Your task is to find every line in the records that holds the string "computer" and copy it.

THE DATA
——

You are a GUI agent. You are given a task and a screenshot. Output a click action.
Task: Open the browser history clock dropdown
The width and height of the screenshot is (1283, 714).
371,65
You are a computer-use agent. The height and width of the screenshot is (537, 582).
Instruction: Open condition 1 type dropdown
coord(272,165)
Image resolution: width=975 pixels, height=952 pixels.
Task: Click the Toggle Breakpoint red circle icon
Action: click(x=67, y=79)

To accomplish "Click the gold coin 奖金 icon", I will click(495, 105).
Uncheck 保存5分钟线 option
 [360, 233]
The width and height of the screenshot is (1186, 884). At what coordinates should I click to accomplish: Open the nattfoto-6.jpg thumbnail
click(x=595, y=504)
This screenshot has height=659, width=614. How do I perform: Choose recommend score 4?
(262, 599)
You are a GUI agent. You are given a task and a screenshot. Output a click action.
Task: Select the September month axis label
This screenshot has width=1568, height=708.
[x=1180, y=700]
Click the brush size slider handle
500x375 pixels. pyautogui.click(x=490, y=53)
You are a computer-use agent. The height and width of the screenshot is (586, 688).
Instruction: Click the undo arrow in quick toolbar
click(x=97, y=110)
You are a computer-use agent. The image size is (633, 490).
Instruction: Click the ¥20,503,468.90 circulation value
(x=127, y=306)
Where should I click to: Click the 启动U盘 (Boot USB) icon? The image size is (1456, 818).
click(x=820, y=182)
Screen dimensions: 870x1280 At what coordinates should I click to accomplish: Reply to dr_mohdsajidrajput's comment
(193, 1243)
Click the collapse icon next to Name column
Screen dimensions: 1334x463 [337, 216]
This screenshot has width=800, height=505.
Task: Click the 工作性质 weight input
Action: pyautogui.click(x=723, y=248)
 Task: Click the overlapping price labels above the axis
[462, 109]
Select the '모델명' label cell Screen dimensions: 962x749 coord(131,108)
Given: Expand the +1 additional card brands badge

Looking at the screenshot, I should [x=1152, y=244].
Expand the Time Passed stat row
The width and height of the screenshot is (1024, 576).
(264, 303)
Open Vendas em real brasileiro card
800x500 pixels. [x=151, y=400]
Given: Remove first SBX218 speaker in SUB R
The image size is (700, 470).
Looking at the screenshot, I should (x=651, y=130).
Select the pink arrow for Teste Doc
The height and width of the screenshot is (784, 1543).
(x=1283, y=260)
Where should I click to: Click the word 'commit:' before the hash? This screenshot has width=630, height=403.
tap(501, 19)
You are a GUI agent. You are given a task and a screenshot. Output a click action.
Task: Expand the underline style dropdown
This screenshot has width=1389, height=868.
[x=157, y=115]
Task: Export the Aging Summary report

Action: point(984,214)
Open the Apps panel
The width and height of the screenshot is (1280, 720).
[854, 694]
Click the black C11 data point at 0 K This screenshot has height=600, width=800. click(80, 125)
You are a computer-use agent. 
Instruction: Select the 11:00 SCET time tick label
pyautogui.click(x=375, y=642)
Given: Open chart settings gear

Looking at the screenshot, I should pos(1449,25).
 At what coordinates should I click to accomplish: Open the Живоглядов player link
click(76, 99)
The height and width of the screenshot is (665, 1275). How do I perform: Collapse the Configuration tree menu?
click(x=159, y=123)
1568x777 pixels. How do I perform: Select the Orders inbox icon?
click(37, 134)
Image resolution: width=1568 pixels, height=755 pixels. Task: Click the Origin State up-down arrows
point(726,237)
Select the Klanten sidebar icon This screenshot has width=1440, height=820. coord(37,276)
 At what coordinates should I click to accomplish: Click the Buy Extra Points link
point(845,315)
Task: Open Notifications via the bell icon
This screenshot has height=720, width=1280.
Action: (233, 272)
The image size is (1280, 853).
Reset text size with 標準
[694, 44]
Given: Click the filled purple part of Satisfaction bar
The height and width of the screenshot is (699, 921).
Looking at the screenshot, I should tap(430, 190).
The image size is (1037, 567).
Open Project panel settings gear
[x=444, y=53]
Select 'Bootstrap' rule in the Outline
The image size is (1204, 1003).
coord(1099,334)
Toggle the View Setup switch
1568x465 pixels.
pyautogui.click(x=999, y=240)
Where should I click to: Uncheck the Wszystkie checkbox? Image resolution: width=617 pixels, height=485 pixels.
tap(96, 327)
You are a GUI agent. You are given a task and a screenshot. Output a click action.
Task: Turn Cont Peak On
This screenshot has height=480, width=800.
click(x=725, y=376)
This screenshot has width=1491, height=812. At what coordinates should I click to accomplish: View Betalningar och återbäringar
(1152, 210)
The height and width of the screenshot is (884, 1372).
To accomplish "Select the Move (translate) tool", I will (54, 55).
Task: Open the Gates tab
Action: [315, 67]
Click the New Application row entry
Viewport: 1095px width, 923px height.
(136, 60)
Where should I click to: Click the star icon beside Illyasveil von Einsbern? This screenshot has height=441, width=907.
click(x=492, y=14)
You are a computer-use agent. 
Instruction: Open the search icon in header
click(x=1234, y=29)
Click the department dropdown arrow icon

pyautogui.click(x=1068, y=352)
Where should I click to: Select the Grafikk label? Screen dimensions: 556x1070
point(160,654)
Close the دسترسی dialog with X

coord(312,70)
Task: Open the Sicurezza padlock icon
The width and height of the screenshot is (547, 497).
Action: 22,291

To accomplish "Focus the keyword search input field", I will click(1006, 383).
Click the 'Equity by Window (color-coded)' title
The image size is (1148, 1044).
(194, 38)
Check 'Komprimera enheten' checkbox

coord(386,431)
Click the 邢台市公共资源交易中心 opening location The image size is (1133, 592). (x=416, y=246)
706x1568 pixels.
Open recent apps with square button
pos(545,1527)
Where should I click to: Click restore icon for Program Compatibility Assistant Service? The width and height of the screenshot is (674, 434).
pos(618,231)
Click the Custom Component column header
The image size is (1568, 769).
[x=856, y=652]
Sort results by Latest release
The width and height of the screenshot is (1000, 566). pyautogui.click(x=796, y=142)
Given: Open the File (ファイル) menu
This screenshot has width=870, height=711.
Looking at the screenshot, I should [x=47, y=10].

——

REPLY TO THE TASK
You are a computer-use agent. The height and width of the screenshot is (537, 582).
You are a computer-use agent. The height and width of the screenshot is (586, 688).
You are a computer-use agent. The image size is (633, 490).
You are a computer-use agent. 
You are a computer-use agent. 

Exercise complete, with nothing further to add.